> [Data for the task]
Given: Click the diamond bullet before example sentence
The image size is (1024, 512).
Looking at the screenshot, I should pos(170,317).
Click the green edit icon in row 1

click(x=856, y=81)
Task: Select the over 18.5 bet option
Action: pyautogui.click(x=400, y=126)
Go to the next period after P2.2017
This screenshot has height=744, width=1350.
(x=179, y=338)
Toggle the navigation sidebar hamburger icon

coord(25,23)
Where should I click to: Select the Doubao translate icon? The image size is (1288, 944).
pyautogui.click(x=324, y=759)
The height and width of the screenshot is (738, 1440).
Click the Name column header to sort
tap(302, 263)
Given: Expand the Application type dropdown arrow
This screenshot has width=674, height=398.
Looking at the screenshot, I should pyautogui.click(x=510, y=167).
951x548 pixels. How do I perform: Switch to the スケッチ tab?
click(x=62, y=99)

> [Task brief] Reply with every line of the listing that has the string "Given".

> [Exercise answer]
Given: Click the diamond bullet before example sentence
Given: Expand the Application type dropdown arrow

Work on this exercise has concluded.